WHAT IS REQUIRED: Everything from the line that contains "The height and width of the screenshot is (635, 870)." to the end of the listing below, both ends included, is to be transcribed word for word, and nothing else.
----------------------------------------
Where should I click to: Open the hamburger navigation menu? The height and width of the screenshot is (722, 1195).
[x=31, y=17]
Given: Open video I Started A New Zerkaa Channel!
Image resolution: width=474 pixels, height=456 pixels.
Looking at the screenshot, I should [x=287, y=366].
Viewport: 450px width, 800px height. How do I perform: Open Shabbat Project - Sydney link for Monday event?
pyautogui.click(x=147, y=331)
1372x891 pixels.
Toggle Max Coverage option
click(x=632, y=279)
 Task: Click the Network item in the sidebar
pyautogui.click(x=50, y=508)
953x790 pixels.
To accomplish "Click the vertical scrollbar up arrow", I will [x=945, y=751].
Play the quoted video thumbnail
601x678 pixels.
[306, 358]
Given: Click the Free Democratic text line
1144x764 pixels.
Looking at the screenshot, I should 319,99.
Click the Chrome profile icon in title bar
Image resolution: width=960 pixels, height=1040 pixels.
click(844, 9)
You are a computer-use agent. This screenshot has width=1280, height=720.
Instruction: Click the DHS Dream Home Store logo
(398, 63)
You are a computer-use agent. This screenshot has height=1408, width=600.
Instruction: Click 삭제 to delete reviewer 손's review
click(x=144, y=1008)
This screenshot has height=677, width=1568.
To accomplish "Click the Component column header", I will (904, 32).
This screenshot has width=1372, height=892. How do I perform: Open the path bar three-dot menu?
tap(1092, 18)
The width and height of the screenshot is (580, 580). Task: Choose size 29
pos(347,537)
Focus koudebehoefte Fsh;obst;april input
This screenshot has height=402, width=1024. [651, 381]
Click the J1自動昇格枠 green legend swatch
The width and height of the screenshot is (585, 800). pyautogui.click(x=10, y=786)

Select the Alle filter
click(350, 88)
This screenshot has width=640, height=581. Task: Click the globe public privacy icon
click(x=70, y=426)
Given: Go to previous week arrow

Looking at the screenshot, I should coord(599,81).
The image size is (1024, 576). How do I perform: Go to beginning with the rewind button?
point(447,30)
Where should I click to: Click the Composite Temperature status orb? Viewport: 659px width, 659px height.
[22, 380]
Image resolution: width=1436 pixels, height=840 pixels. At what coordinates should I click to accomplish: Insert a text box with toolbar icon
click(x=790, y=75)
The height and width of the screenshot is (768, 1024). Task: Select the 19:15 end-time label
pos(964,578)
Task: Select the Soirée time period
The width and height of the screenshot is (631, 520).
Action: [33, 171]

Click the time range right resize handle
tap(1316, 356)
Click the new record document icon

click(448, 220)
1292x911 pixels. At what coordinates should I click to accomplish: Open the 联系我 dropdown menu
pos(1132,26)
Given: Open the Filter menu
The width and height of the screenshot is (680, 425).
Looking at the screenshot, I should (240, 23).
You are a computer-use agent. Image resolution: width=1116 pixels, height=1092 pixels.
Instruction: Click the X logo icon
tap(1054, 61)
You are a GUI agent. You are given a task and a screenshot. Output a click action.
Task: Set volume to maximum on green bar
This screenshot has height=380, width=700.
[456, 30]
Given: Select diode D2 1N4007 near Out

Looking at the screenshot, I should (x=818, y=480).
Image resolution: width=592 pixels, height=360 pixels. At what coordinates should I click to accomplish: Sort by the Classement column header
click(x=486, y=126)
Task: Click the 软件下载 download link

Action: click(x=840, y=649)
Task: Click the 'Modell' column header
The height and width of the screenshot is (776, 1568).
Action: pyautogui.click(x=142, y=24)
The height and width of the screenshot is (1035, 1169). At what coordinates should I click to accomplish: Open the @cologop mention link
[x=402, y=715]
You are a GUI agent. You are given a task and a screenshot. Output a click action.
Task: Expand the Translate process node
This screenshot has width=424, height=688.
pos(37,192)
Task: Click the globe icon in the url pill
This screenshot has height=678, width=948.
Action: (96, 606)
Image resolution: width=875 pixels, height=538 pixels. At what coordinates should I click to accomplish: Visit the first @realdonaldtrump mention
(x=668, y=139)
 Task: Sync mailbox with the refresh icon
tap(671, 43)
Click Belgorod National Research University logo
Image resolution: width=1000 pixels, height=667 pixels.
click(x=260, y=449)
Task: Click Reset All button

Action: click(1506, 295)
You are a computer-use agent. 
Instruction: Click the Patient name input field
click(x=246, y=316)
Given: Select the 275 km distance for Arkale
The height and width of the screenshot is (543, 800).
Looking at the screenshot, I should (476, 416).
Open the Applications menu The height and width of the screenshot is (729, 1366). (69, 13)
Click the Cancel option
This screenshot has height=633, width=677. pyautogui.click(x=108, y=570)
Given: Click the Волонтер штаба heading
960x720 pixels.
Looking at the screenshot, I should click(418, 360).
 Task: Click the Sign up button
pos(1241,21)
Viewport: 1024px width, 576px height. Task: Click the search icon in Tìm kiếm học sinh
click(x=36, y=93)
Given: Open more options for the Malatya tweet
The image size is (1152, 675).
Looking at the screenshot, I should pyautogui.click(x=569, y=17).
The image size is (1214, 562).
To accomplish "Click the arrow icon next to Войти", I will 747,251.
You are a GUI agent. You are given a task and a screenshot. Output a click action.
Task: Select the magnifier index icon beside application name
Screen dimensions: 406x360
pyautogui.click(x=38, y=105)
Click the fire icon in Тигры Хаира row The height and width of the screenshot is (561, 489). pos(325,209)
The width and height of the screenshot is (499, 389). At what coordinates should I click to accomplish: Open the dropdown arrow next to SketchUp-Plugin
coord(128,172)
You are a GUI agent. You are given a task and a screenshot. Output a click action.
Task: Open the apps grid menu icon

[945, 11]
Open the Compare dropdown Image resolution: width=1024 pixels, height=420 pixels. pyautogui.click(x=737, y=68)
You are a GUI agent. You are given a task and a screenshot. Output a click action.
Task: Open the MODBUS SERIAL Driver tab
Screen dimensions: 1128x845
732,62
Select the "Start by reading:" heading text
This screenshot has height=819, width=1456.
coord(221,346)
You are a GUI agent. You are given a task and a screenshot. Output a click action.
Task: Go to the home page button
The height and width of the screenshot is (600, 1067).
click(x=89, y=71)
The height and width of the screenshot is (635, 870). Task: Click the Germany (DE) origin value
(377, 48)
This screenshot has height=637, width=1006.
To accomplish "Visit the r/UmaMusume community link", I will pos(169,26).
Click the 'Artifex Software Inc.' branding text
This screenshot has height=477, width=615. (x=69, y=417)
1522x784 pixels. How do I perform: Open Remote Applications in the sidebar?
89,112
----------------------------------------
WRITTEN SOLUTION:
The height and width of the screenshot is (635, 870). Task: Click the Germany (DE) origin value
(377, 48)
This screenshot has height=637, width=1006.
To accomplish "Visit the r/UmaMusume community link", I will pos(169,26).
Click the 'Artifex Software Inc.' branding text
This screenshot has height=477, width=615. (x=69, y=417)
1522x784 pixels. How do I perform: Open Remote Applications in the sidebar?
89,112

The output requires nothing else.